OCLC has been developing and enhancing what is now known as the OCLC WorldShare Platform for the last few years and is the basis of WMS. OCLC has also been promoting it as a general platform for library programmers through the OCLC Developer Network. In addition to the new branding, OCLC released a new environment to facilitate and promote external development efforts, called the OCLC WorldShare App Gallery. This environment houses applications built by partners available for testing and use. Completed applications enter the App Gallery following certification by OCLC. The OCLC WorldShare App Gallery allows even nonprogrammers to test and install applications simply by clicking through the steps in the web-based interface. While the creation of applications on the WorldShare Platform requires programming expertise, their use does not. The App Gallery aims to facilitate collaboration, allow developers to share their creations, and to provide convenient access to services beyond those created by OCLC directly. The concept resembles that of Apple’s App Store: developers create applications, finished applications are submitted for quality assurance, and certified apps then become available for installation and use.

Applications created on the OCLC WorldShare Platform gain access to all the resources to which the library is entitled, either through freely-available resources or through its OCLC subscriptions. While applications in the App Gallery can be developed and tested freely, installation into production environments will require activation keys assigned by OCLC that enable access to subscribed content and services. OCLC does not assess fees to members for access to the OCLC WorldShare Platform; it is considered an approach that enhances the value that member libraries gain from subscriptions to OCLC products and services.

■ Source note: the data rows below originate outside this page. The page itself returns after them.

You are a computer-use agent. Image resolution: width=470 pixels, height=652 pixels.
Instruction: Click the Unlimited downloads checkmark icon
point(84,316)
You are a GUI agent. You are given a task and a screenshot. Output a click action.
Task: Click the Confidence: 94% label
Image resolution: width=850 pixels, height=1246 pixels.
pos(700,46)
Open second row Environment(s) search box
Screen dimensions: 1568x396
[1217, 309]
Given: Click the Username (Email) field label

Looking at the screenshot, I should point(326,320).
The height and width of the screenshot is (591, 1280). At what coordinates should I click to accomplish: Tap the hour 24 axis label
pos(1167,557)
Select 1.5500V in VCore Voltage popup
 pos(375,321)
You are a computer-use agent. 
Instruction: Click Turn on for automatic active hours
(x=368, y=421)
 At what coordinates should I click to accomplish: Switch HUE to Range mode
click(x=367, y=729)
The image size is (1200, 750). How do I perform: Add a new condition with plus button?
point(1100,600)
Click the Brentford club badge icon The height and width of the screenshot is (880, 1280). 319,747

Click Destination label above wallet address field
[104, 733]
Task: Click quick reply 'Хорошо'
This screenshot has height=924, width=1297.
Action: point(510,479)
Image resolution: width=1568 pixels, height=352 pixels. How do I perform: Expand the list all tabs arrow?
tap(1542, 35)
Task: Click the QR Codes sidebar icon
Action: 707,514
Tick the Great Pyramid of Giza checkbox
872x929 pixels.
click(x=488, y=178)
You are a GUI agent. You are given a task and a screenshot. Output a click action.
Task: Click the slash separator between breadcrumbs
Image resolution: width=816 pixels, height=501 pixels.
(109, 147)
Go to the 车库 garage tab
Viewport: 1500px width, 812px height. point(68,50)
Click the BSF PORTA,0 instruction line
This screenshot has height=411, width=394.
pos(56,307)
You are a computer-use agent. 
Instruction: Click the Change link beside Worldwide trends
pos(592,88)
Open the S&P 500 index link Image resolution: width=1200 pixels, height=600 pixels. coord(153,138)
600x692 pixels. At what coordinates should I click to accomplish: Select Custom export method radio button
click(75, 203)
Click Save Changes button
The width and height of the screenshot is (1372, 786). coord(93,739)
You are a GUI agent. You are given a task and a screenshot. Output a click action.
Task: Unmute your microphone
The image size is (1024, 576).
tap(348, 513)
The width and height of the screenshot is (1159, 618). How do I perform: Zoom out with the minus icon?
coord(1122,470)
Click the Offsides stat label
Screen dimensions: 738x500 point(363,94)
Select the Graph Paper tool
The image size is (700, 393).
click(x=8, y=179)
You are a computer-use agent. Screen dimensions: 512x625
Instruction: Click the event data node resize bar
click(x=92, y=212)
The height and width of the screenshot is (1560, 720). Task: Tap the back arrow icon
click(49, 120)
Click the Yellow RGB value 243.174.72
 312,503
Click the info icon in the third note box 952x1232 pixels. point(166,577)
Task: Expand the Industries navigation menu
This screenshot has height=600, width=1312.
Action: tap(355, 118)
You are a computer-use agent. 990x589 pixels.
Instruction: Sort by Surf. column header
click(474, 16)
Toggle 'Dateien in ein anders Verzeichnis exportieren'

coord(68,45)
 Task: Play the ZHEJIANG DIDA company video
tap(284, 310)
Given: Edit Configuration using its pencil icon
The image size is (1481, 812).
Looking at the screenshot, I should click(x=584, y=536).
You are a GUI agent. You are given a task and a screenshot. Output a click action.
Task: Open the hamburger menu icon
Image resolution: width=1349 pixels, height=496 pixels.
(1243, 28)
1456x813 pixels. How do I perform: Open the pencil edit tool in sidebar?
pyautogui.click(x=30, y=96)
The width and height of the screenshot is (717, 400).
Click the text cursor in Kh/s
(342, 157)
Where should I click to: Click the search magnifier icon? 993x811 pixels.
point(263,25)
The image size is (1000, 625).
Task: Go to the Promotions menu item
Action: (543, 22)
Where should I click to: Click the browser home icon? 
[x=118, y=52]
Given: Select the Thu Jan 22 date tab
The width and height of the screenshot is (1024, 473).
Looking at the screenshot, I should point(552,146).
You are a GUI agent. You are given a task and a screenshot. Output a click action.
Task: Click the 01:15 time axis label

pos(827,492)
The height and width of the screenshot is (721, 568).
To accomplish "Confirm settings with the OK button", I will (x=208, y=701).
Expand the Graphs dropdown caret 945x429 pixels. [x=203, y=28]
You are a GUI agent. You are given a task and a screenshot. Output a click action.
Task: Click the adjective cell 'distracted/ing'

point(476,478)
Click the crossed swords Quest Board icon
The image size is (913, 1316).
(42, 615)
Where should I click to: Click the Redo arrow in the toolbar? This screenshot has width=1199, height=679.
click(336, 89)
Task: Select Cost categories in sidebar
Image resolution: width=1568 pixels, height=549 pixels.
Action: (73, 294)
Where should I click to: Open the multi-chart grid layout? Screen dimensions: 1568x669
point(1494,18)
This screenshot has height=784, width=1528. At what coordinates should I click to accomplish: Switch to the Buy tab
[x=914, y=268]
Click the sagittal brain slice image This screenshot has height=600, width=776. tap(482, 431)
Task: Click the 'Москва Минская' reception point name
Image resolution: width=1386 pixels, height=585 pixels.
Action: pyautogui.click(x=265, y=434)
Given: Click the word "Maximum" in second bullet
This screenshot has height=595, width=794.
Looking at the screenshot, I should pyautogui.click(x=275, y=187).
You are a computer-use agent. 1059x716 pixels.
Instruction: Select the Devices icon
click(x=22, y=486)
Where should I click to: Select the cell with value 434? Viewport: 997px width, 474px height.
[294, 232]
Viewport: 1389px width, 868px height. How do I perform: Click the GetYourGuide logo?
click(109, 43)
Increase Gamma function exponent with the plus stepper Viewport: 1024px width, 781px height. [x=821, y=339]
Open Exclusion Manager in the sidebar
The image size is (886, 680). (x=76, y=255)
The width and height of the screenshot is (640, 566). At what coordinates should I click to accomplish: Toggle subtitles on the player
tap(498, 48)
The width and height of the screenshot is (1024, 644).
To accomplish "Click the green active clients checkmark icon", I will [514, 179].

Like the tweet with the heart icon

OCLC is not unique in offering environments for the applications created by customers and third parties. For example, Ex Libris offers EL Commons CodeShare, which presents a similar environment for the creation of applications and utilities related to its products and services. Polaris launched its Polaris Developer’s Network in October 2011 providing a more convenient environment for libraries to build and test its APIs. SirsiDynix provides a shared code repository within its customer forums. Today, the delivery of API’s and appropriate venues for creating and sharing customer-created applications has become an important area of competition among library technology providers.

The environment that OCLC aims to support demands a globally distributed infrastructure. The initial deployment of the platform was based on two data centers in the U.S., one of which is located at the company’s headquarters in Dublin, Ohio and another in Westerville, Ohio. A third data center in the U.K. will come online in early December 2011. Additional data centers in continental Europe, Australia, and Canada will be deployed in 2012. The ability for the OCLC WorldShare Platform to address the needs of member libraries depends on both the redundancy of globally distributed infrastructure as well as computing resources proximate to the regions in which its customers reside.

With this new branding, an enhanced development environment and application gallery, and extended global technical infrastructure, OCLC seems ready for a major campaign for its webscale products and services. Efforts that were previously churning behind the scenes at OCLC now seem poised for more concerted and public marketing to libraries. It will be interesting to see how libraries respond. With this more clearly articulated vision, its worldwide member libraries and those that use the products of its acquired companies, we can anticipate that the OCLC WorldShare Platform will have an enormous impact on the technology strategies for libraries throughout the world.


Marshall Breeding is a library technology officer at Vanderbilt University and a columnist for Computers in Libraries.